On Fri, Nov 11, 2016 at 01:41:11PM -0800, Hugh Dickins wrote:
> On Thu, 10 Nov 2016, Kirill A. Shutemov wrote:
> > On Mon, Nov 07, 2016 at 03:17:11PM -0800, Hugh Dickins wrote:
> >
> > > Treating the first extent differently is a hack, and does not respect
> > > that this is a filesystem, on which size is likely to increase.
> > >
> > > By all means refine the condition for huge=within_size, and by all means
> > > warn in transhuge.txt that huge=always may tend to waste valuable huge
> > > pages if the filesystem is used for small files without good reason
> >
> > Would it be okay, if I just replace huge=within_size logic with what I
> > proposed here for huge=always?
>
> In principle yes, that would be fine with me: I just don't care very
> much about this option, since we do not force "huge=always" on anyone,
> so everyone is free to use it where it's useful, and not where it's not.
>
> But perhaps your aim is to have "huge=within_size" set by default on /tmp,
> and so not behave badly there: I'd never aimed for that, and I'm a bit
> sceptical about it, but if you can get good enough behaviour out of it
> for that, I won't stand in your way.

Yeah, I would like one day add compile-time option to choose default huge=
allocation policy.

> > That's not what I intended initially for this option, but...
> >
> > > (but maybe the implementation needs to reclaim those more effectively).
> >
> > It's more about cost of allocation than memory pressure.
>
> Regarding that issue, I think you should reconsider the GFP flags used
> in shmem_alloc_hugepage().
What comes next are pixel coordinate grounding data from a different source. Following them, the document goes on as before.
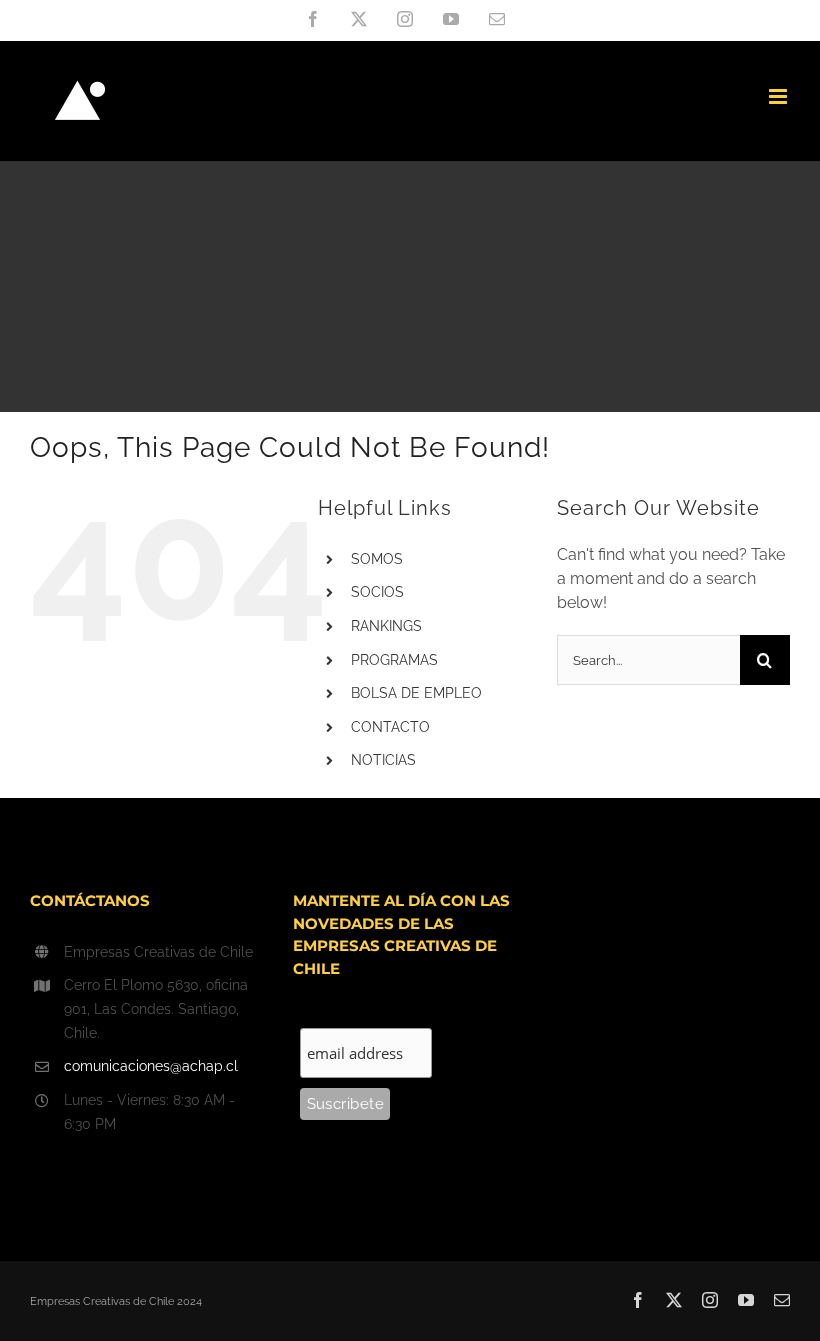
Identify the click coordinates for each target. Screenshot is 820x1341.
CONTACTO (390, 727)
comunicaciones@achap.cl (151, 1066)
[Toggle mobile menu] (779, 96)
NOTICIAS (383, 760)
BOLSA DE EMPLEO (416, 693)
GFP flags, and compaction latency avoidance,
> have been moving targets over the last year, and I've not rechecked;
> but I got the impression that your GFP flags are still asking for the
> compaction stalls that are now deprecated on the anon THP fault path?
> I repeat, I've not rechecked that before writing, maybe it's a libel!

Looks like you're right, we should clear __GFP_KSWAPD_RECLAIM from gfp
flags when allocate from fault path.

Anon-THP also takes into account VM_HUGEPAGE to choose gfp. It's not easy
to get this info into shmem_alloc_hugepage()...

> > -----8<-----
> >
> > From 287ab05c09bfd49c7356ca74b6fea36d8131edaf Mon Sep 17 00:00:00 2001
> > From: "Kirill A. Shutemov" <[email protected]>
> > Date: Mon, 17 Oct 2016 14:44:47 +0300
> > Subject: [PATCH] shmem: avoid huge pages for small files
> >
> > Huge pages are detrimental for small file: they causes noticible
> > overhead on both allocation performance and memory footprint.
> >
> > This patch aimed to address this issue by avoiding huge pages until
> > file grown to size of huge page if the filesystem mounted with
> > huge=within_size option.
> >
> > This would cover most of the cases where huge pages causes regressions
> > in performance.
>
> It's not a regression if "huge=always" is worse than "huge=never" in
> some cases: just cases where it's better not to mount "huge=always".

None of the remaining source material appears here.